Nilüfer Belediyesi Kütüphane Müdürlüğü’nün Edebi Hafriyatlar söyleşisine konuk olan müellif Melisa Kesmez, 65. Sait Faik Öykü Armağanı’na bedel görülen “Nohut Oda” isimli kitabı üzerine keyifli bir söyleşi gerçekleştirdi.
Nilüfer Belediyesi Kütüphane Müdürlüğü’nün, okurları, konuk yazarlarla birlikte kitaplara dair derin seyahatlere çıkardığı Edebi Hafriyatlar aktifliğine, çağdaş Türk edebiyatının bedelli muharrirlerinden biri olan Melisa Kesmez konuk oldu. Moderatörlüğünü müellif Onur Bütün’ün yaptığı ve Youtube üzerinden çevrimiçi gerçekleşen söyleşide Melisa Kesmez, 65. Sait Faik Kıssa Armağanı’na paha görülen “Nohut Oda” isimli kitabı ve yazın hayatı üzerine samimi açıklamalar yaptı.

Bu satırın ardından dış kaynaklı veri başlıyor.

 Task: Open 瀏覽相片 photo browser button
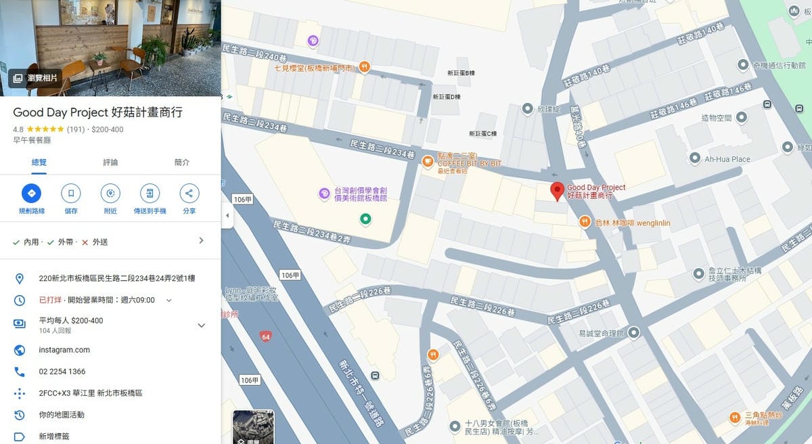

Konut üzerine çalışmanın kendisine heyecan verici geldiğini belirten Melisa Kesmez, “Ev problemiyle uzun müddettir hem meşgulüm, hem kavgalıyım, hem de bir halde ipin ucundan tutmaya çalışıyorum. Mesken, Nohut Oda kitabımın tematik konusu lakin benim için bitmiş bir mevzu değil. Konutu düşünmeye, konut içindeki insanın kendi varlığını tekrar yaratma biçimlerine biraz fazla düşkünüm. Yerle olan münasebetin, ruhsal ya da fizikî tarafı beni çok meraklandırıyor. Kitapta yer alan “Kız Kardeşim Handan” hikayesi, başka hikayeler içinde bu hususla daha fazla alaka kurduğum hikaye oldu” diye konuştu.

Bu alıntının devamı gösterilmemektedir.